Wenn sich Anleger also ausschließlich auf die Bewertung eines ESG-Datenanbieters verlassen, "übernehmen sie die Perspektive dieses Anbieters, ohne vollständig zu verstehen, wie er zu diesen Schlussfolgerungen gekommen ist.

Ein gründliches Verständnis der Methoden sowie der Arten und Quellen der von den ESG-Datenanbietern verwendeten Daten ist für Anleger von grundlegender Bedeutung, wenn sie diese Daten als Input für ihren Anlageprozess nutzen und wirklich nachhaltige Anlageportfolios erstellen wollen.
Tamara Close

Einige Anleger werden versuchen, dieses Problem zu umgehen, indem sie die zugrunde liegenden ESG-Rohdaten eines Anbieters im Gegensatz zu den aggregierten Bewertungen verwenden.

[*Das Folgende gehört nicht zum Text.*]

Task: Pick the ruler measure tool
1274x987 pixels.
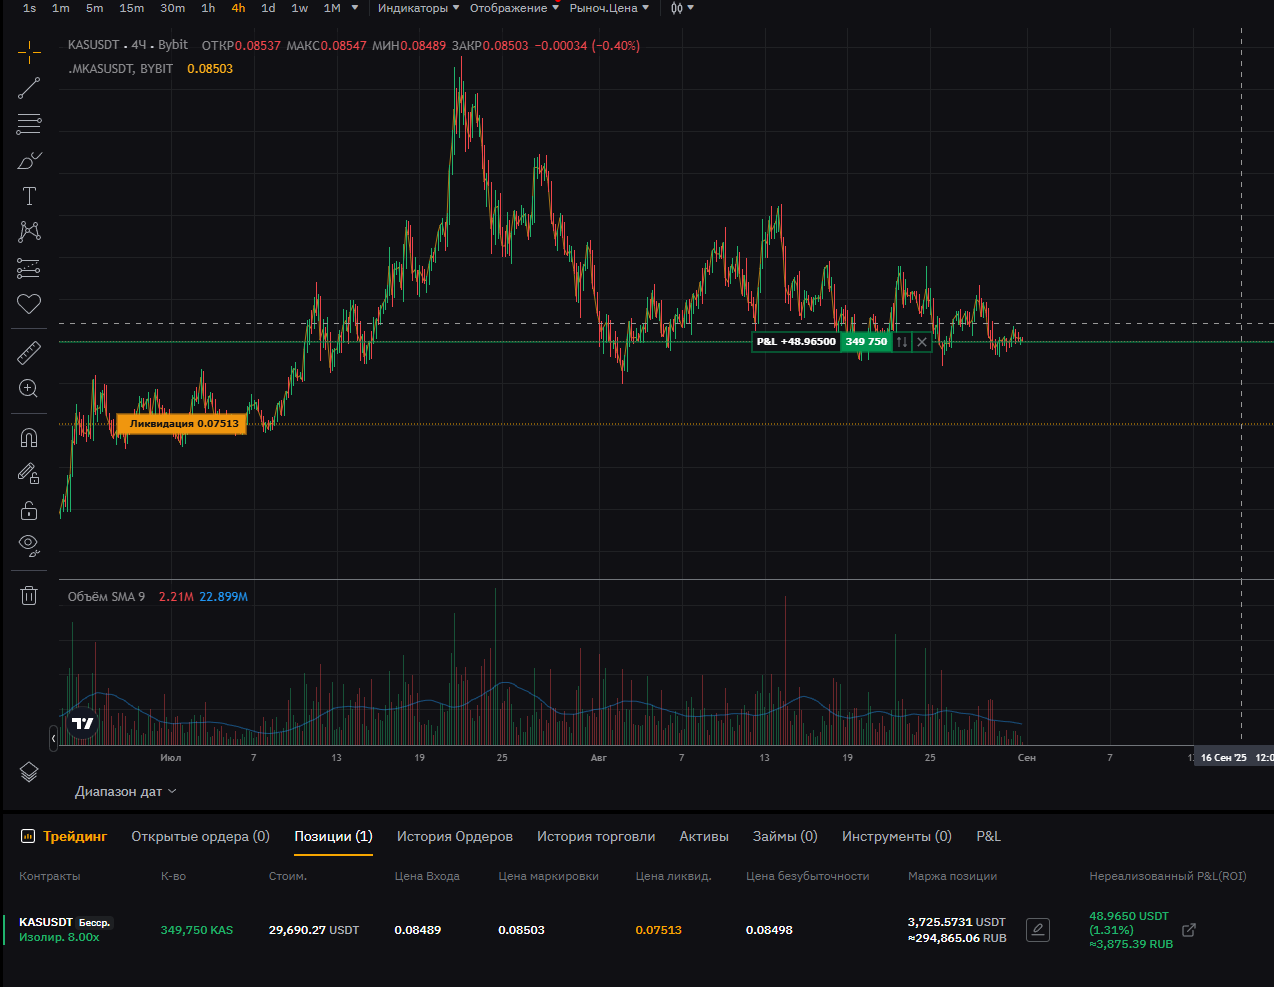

Je nachdem, woher die Anbieter ihre Daten beziehen, kann dies jedoch auch zu unerwünschten Auswirkungen führen. So werden beispielsweise die meisten selbst gemeldeten ESG-Daten von Unternehmen keinen Prüfungen oder internen Kontrollen unterzogen und können daher ein Risiko für Fehler und Auslassungen darstellen.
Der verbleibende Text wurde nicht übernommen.